Центральная профсоюзная газета16+
Из крестьян в пролетарии

“Отходничество” рубежа XIX - XX веков как портрет эпохи

В конце XIX века сельская Россия приходит в движение: и индустриализация, и отмена крепостного права побуждают крестьян искать заработки за сотни километров от дома. К началу XX века внутренняя миграция приобретает такие масштабы, что меняет само русское общество.

 

 

 

 

На фото - биржа труда крестьян-отходников на Каланчевской площади в Москве

1861 год. Россия вроде бы покончила с позором крепостной зависимости. Но гладко вышло только на бумаге. На деле на вчерашних помещичьих крестьян обрушилось непомерное бремя выкупных платежей - и безземелье: “сельским обывателям” с долгожданной свободой зачастую доставался лишь крохотный, “кошачий” надел, прокормиться с которого было практически невозможно. Остальное зависело от платежеспособности крестьянина и доброй воли помещика, а первое со вторым встречалось далеко не всегда...
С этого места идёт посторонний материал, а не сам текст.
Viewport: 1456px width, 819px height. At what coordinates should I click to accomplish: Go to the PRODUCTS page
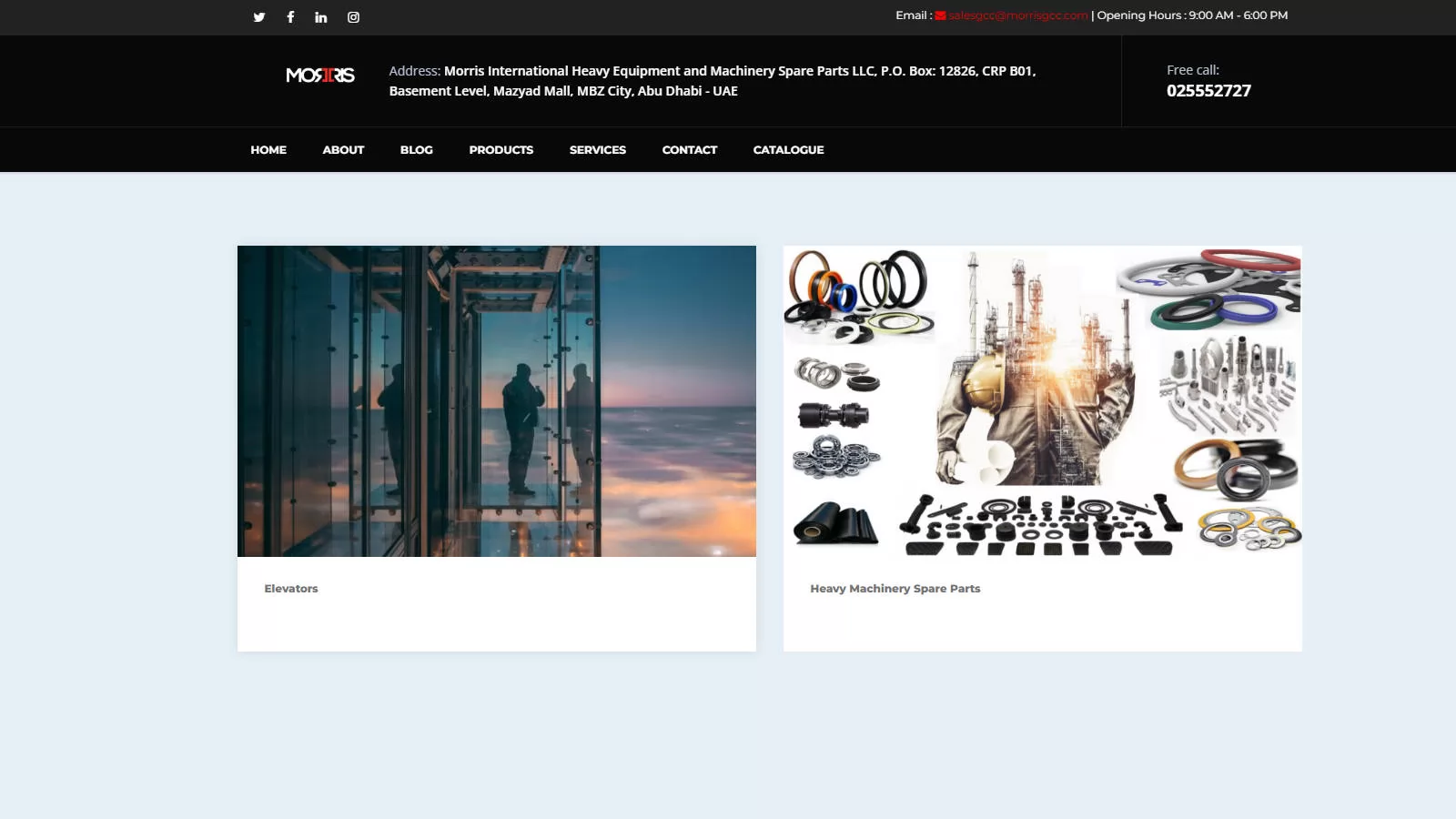(x=500, y=149)
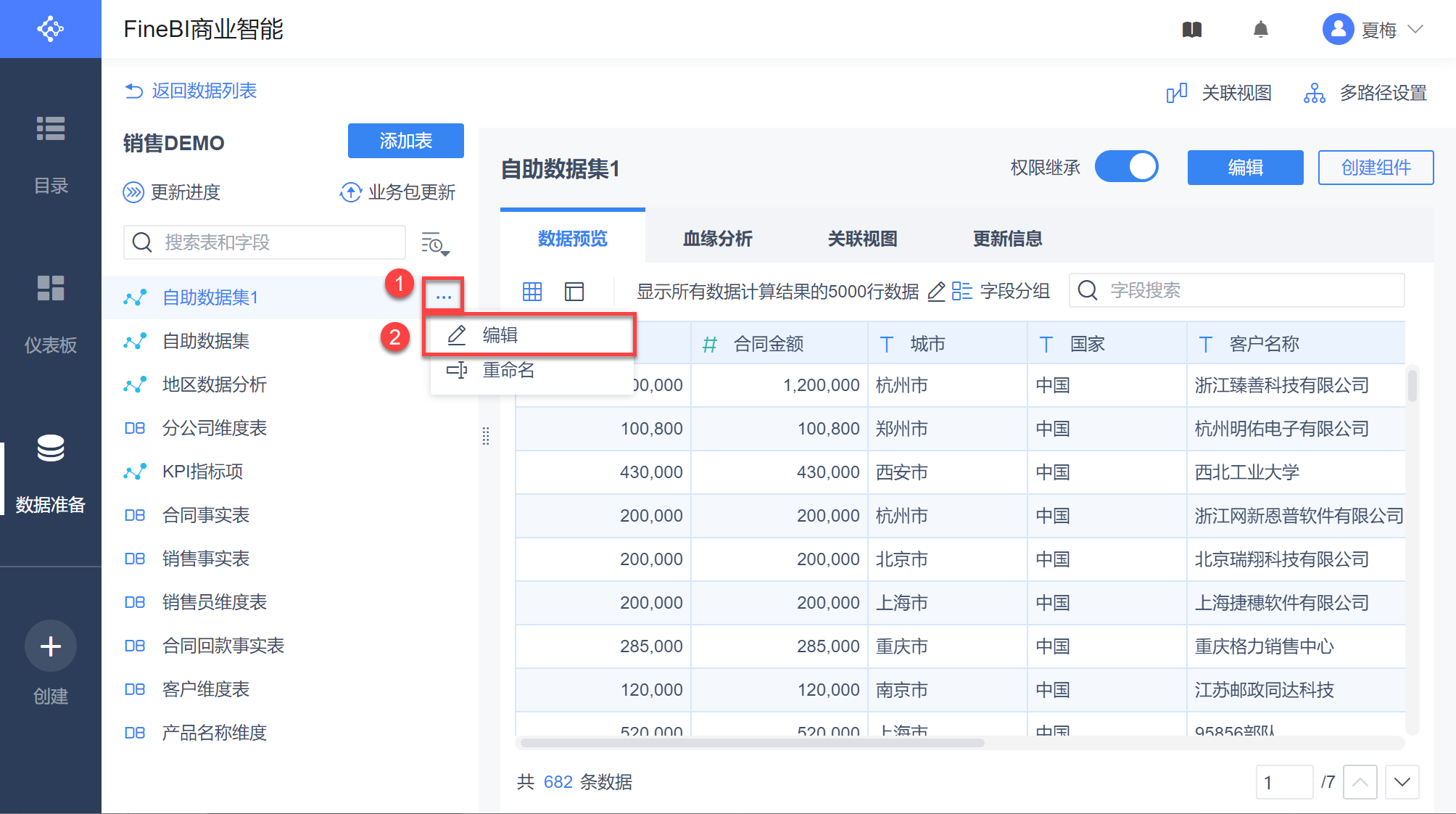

С шестидесятых годов русская деревня массово снимается с места и уходит искать заработка за сотни верст от дома. Целые волости, особенно в Нечерноземной полосе, превращаются в “бабью сторону” - например, в Смоленской губернии на промыслы отправлялся едва ли не каждый второй. Из среднерусских деревень уходят в Москву водовозами и разнорабочими либо меняют сельское житье на казарменный быт на ткацких заводах Морозовых и Коншиных, на Глуховской мануфактуре и в Раменском, у фабриканта Малютина. Кто на севере - тем ближе Петербург, из Поднепровья идут в Крым наниматься на сельские работы, сибирцы идут искать нелегкий кусок хлеба на горных золотых приисках.

Нет, конечно, “отход” был популярен и раньше среди помещичьих крестьян, если рационально мыслящий помещик им “ярем... барщины старинной оброком легким заменил”. Но во второй половине XIX века, после того как реформа перевернула крестьянскую жизнь с ног на голову, отходничество приобрело невиданный размах. В начале века двадцатого авторы соответствующей статьи во всезнающем словаре Брокгауза и Ефрона констатируют: учету количество отходников, наводнивших русские дороги от чухонских болот до Кавказских гор и от Эстляндии до Сибири, просто не поддается.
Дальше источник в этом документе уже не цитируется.